* **What is being asked**:
Write out, from the entries below, exactly the lines that run between the lines holding "You are a computer-use" and "The width and height of the screenshot is (371, 223).", inclusive, and stop there.

* **Records shown**:
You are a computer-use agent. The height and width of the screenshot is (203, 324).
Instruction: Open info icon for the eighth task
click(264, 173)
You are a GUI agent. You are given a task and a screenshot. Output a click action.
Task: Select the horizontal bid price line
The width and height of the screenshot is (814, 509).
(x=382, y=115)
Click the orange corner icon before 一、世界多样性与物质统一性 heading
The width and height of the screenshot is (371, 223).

* * *

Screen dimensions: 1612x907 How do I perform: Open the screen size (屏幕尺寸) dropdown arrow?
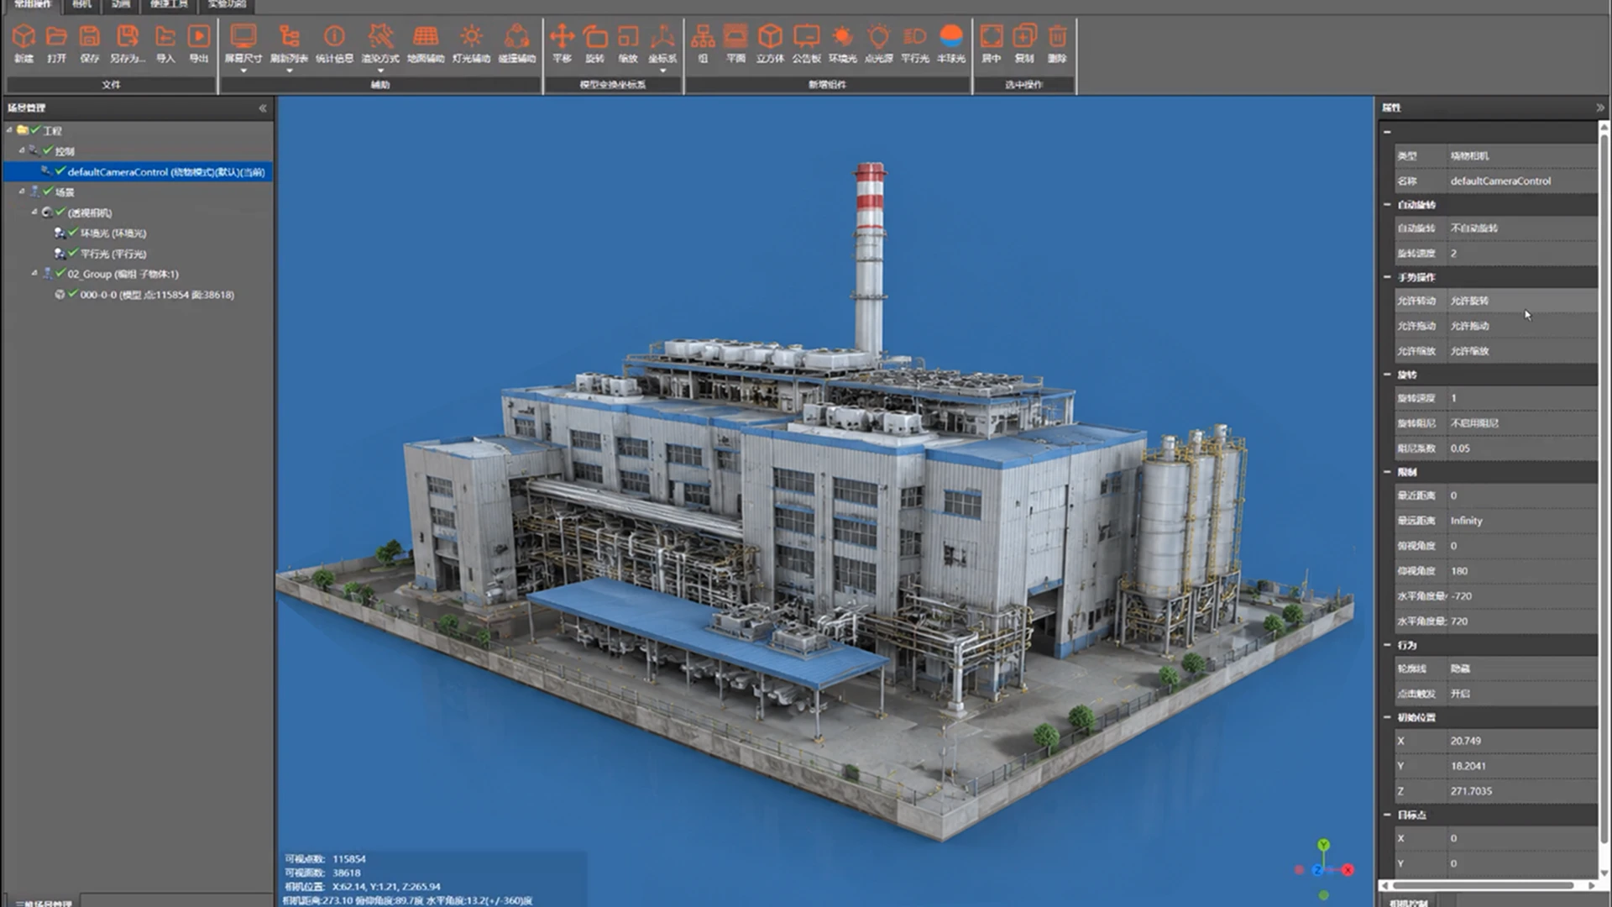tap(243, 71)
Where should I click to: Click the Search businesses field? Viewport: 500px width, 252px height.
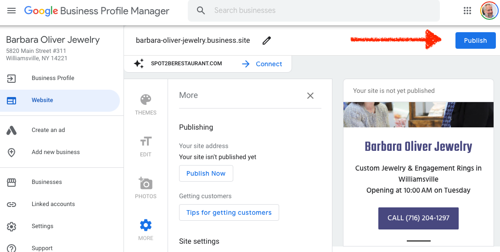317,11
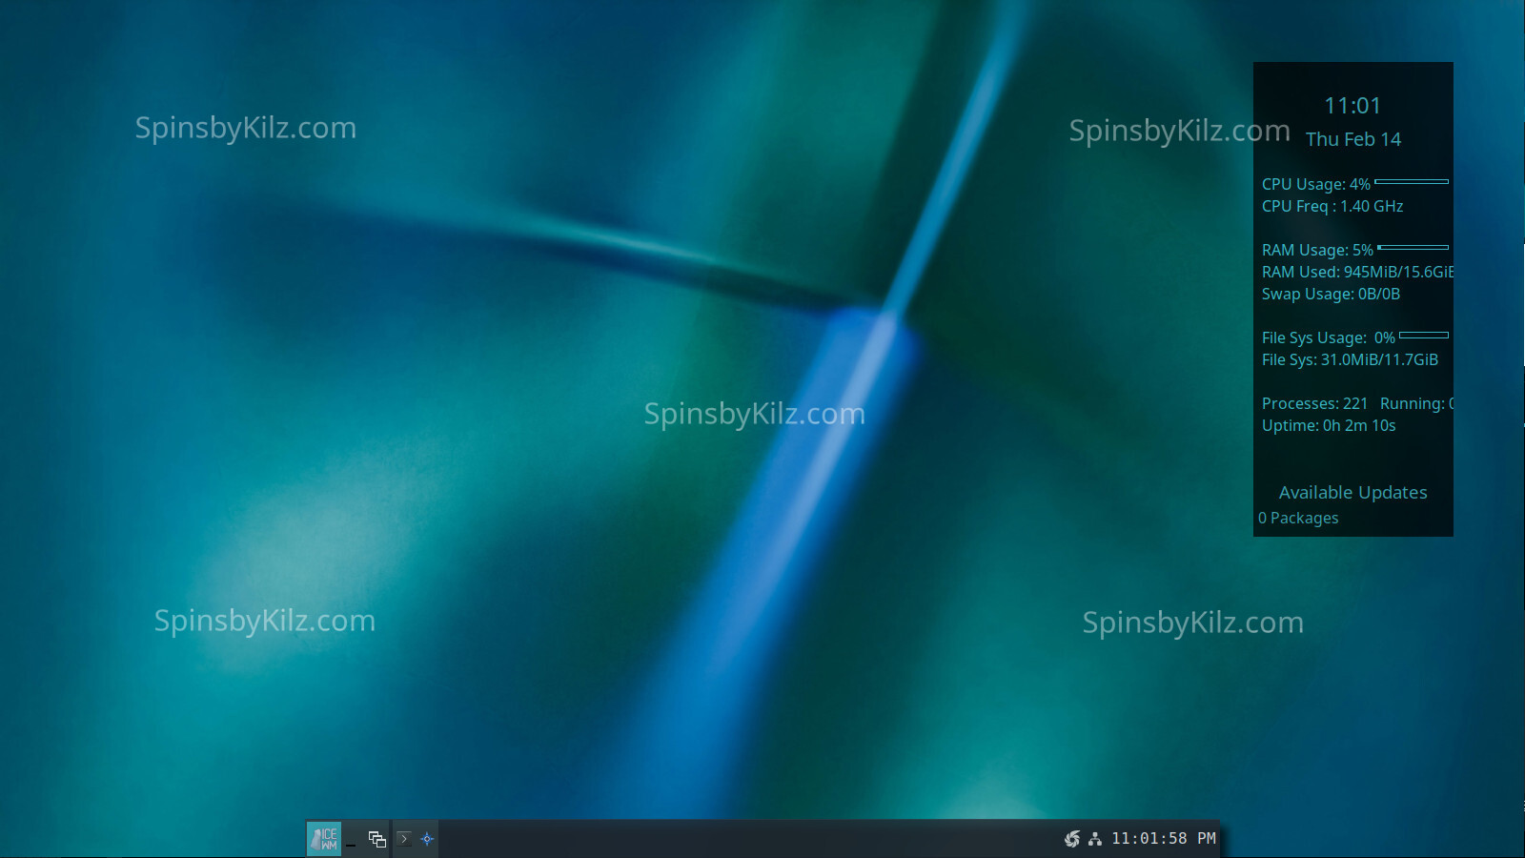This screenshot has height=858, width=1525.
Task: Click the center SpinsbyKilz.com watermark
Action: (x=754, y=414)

* **Response for this exercise**:
You are a computer-use agent. The height and width of the screenshot is (203, 324).
Instruction: Open info icon for the eighth task
click(264, 173)
You are a GUI agent. You are given a task and a screenshot. Output a click action.
Task: Select the horizontal bid price line
The width and height of the screenshot is (814, 509).
(x=382, y=115)
Click the orange corner icon before 一、世界多样性与物质统一性 heading
The width and height of the screenshot is (371, 223).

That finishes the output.